The second feature which takes the prescription of oxycodone over morphine is PHARMAC's decision to choose a slow release morphine product which does not work. This left the field wide open for a medication that does work, and for the stated 12 hour duration. One can also argue that oxycodone has a fairly linear titration curve without any side effects, such as found with tramadol.

I trust this sheds some light on why oxycodone may be being initiated in general practice against your best wishes.

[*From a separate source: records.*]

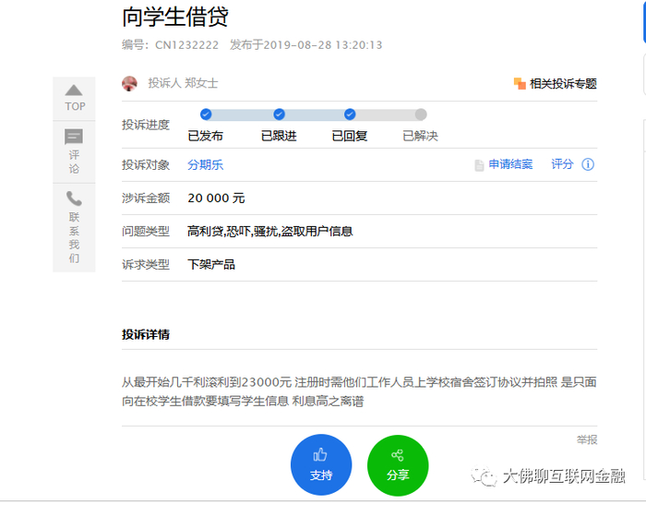Click the 评分 rating link
Image resolution: width=646 pixels, height=505 pixels.
coord(562,164)
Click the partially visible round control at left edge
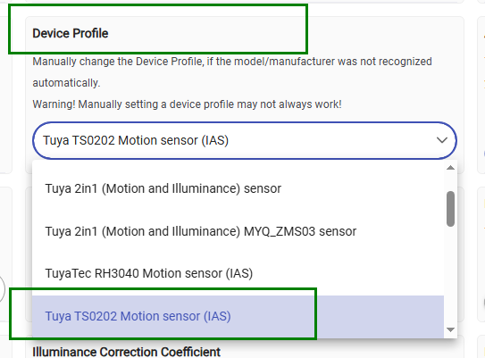 pyautogui.click(x=2, y=289)
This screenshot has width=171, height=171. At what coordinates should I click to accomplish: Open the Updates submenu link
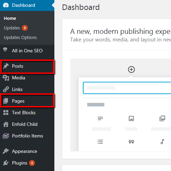point(12,28)
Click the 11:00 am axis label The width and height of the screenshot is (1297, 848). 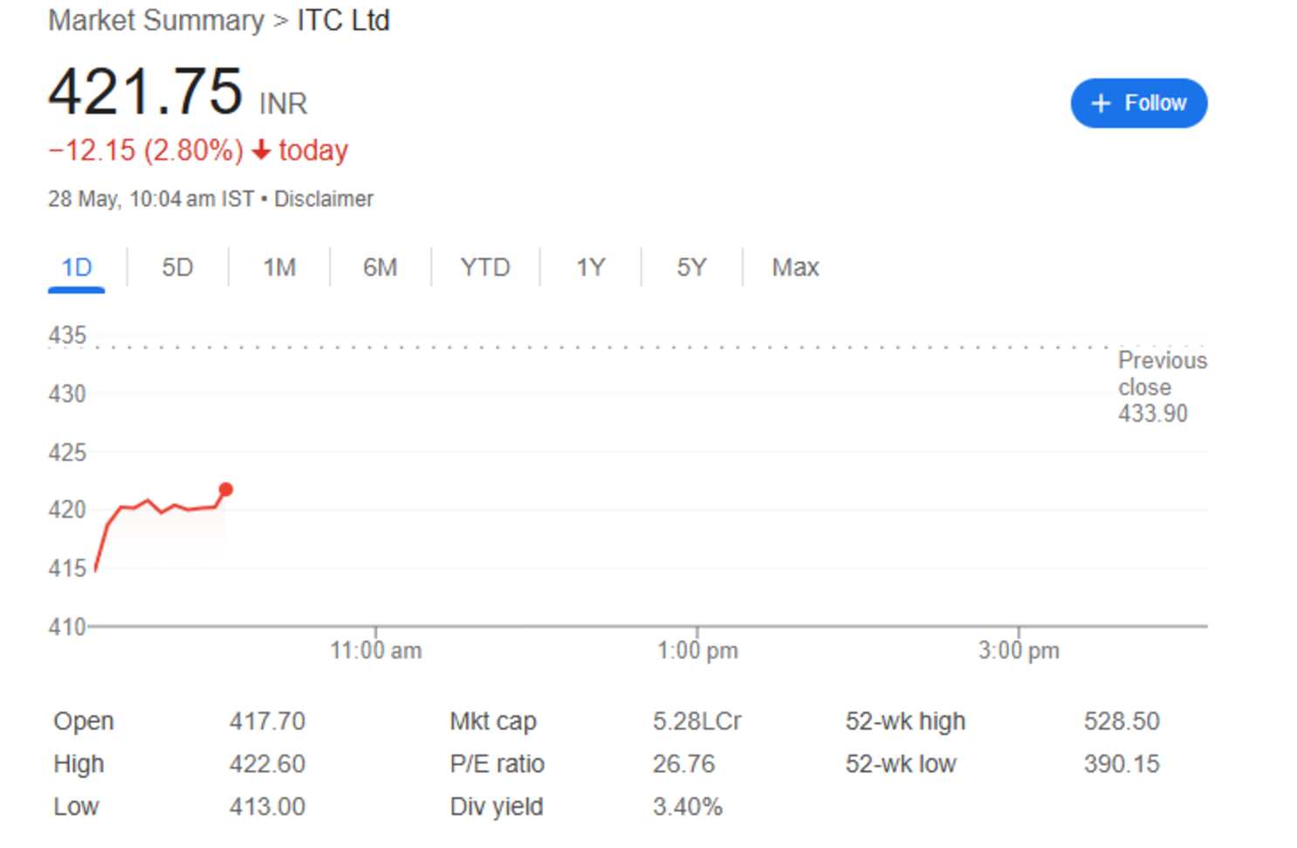pyautogui.click(x=376, y=650)
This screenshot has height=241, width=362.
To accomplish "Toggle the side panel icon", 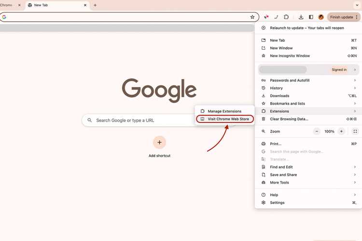I will 311,17.
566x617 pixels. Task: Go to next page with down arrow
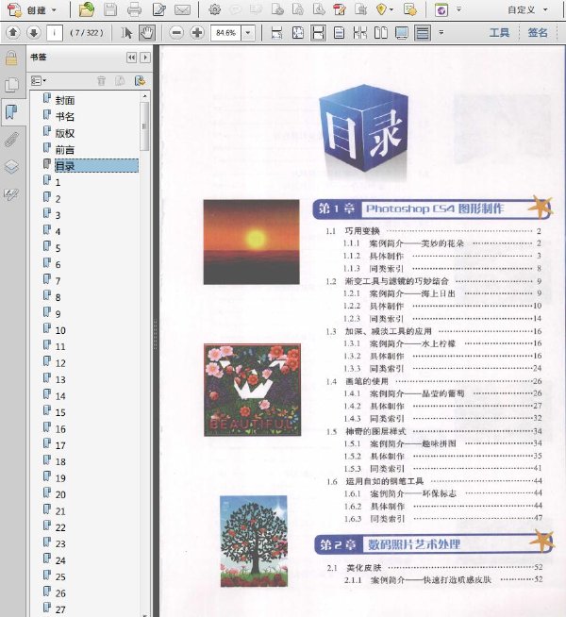pyautogui.click(x=34, y=33)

General Practitioner, Tauranga

Increased use of strong opioids for chronic non-malignant pain would certainly explain the overall increase in opioids dispensed in New Zealand over recent years. As oxycodone prescriptions are the main contributor to this increase, it is safe to assume that people with chronic non-malignant pain are being prescribed oxycodone. However, depending on the patient, the condition being treated and individual psychosocial factors, prescribing a strong opioid may not always be appropriate, and oxycodone should be reserved for people who are unable to tolerate morphine.

There is limited evidence to support the use of strong opioids for chronic non-malignant pain, however, in practice sometimes they will be required, when "all else fails". The reason that morphine is chosen first-line is that it is equally effective as oxycodone, has a similar adverse effect profile, is less expensive, and there is evidence that oxycodone may have a greater addictive potential. The article "Oxycodone – what can primary care do about the problem?" in BPJ 44 (May, 2012) discussed the role of strong opioids for chronic non-malignant pain and included guidance developed by the Australian and New Zealand college of Anaesthetists

There are currently two fully subsidised forms of long-acting morphine – Arrow Morphine LA and m-Eslon. We are unaware of any published data that shows these medicines to be ineffective for a 12 hour duration. We are interested in any other anecdotal reports of this lack of effect. If this is a widespread consensus, then it would indeed go some way to explain why oxycodone may be prescribed in preference to morphine.